So much has changed for our family in the last couple weeks. Taylynn has begun to grow up.
Life with three babies is no longer; I officially have a big girl.
It started off pretty innocent with soccer, then it went to starting AWANA and now PRESCHOOL. Why does this all have to happen at once?
It does help that Aaron is her soccer coach and I am there for the practices and games. For AWANA we drop her off and leave her :( The same thing goes for preschool. It's like she now has this life that I am not involved in. She is doing things without me :(
I am a very attached mother, probably a bad thing, but this time is so short. I actually haven't cried about it yet, but writing this I might. When Taylynn was a baby going out on a date without her wasn't much fun because I would miss her and want to be with her. I took her with me everywhere, she loved it as much as I did.
The only times I have dropped her off regularly were twice a month for MOPS, last year once a week for Bible Study Fellowship and the nursery at church. The difference was I stayed in the building and I could go check on her at anytime. Now with Preschool the teachers take her right from the car. I know some of what goes on in preschool, but I don't know about that cute little comment Taylynn made, or what color she told her teachers she liked, or what fun toy she played with. She now knows things I don't. She is independent and a big girl.
I pray that I have raised her to be sweet and kind and treat others with love and respect. This is just the start of when she takes what she has learned from home into the big world. It doesn't matter if she can count and identify her abc's. What matters is her attitude and how she treats others. The preschool she is going to is a preschool for children with disabilities. Taylynn is a peer model so it is important to the preschool that she is gentle and kind. I love that she is exposed to all types of children at a young age. I think this will teach her early on to love all and treat everyone the same.
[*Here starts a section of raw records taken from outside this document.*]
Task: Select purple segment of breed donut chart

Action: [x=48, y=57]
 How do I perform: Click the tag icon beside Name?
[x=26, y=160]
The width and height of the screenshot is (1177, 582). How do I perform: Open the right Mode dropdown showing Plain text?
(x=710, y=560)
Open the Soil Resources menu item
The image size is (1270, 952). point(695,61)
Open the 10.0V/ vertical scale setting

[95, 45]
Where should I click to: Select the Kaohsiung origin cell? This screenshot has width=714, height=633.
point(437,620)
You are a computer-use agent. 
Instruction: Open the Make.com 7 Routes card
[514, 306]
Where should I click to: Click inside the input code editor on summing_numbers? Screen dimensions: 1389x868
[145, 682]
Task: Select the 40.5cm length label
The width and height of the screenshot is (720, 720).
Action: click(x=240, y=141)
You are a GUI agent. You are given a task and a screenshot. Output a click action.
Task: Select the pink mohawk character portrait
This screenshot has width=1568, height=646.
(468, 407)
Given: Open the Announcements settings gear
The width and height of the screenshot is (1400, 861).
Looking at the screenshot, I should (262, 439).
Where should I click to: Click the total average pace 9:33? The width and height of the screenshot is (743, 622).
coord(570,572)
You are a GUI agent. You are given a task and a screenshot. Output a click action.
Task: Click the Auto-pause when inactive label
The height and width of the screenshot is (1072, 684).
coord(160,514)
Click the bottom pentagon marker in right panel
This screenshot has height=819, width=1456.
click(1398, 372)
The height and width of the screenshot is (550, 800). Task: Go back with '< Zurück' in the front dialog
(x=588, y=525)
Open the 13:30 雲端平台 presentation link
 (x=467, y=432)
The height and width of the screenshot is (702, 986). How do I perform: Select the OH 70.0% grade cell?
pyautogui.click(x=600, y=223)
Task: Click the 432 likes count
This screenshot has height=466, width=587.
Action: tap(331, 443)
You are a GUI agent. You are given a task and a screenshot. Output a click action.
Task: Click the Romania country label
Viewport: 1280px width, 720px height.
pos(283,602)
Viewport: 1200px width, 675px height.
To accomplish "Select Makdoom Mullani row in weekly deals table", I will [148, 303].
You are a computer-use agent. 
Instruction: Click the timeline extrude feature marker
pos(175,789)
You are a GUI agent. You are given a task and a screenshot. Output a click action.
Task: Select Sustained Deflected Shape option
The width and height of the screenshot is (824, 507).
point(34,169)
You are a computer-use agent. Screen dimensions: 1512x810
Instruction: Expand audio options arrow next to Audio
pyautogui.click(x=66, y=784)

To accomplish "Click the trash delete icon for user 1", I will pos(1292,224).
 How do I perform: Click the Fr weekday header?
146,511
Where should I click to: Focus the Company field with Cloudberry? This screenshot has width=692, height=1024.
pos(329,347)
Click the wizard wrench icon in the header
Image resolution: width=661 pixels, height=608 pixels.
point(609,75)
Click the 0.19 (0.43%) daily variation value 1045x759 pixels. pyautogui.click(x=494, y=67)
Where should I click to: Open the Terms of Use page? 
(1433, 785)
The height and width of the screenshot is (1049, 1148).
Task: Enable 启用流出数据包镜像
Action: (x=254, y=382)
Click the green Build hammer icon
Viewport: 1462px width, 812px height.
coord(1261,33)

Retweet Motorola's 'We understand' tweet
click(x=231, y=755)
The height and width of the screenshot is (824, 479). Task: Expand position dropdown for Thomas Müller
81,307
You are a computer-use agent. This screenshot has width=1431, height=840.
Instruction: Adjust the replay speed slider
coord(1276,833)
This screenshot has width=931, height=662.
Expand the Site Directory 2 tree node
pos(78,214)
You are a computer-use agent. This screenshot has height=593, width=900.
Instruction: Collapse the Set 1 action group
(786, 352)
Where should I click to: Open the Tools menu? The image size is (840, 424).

But still I wish she was here with me. It is nice to not break up a fight between Taylynn and Preston every 5 minutes, but I miss her. I know I am only away from her for 2 hours and 45 minutes, but this is just the start. In a couple years she'll be going to school all day, then the next thing I know she'll be getting married (oh wait she already got married last week, pictures to come) But really fall in love and give her heart away and probably get it broken a few times. I am not sure how to handle this, but I know it has to happen until she finds this man I have been praying for, this guy that God has made for Taylynn.
Anyway, back to the now.........
AWANA is a great outlet to learn more who Jesus is. Taylynn has already memorized some of God's word, the hard part is getting her to understand it. I think the best way to do this is live by example, sounds easy. Not for me, I am far from perfect, but I try hard to be like Jesus and when I fail, I'll confess it and ask for forgiveness even to Taylynn. I would want her to do the same.
She is growing up and I have to slowly let go. She loves school, I always knew she would. I am glad she is happy. That makes the start of goodbye a bit easier.
First Day of school
AWANA
First soccer game- she looks more like the cheerleader in this picture
This is all hard for Preston to, he doesn't want to stay with mommy, he wants to go to soccer, AWANA and school too :(
September 21, 2010
Taylynn-
I know one day you'll be reading this. If you can't already tell I am crazy about you. Crazy in love with you. My life was perfect the moment you were born.
I am already looking back in time wondering how it went so fast.
When I tell you I love you, you'll say back... I love you much! So sweet.
I wish I could hold you forever. Sometimes I just lay down in your bed with you because you have gotten too big to hold. Sometimes when your sleeping I still pick you up and rock you and pray for you.
Your my sweet pea, with a huge personality and I love every piece of you.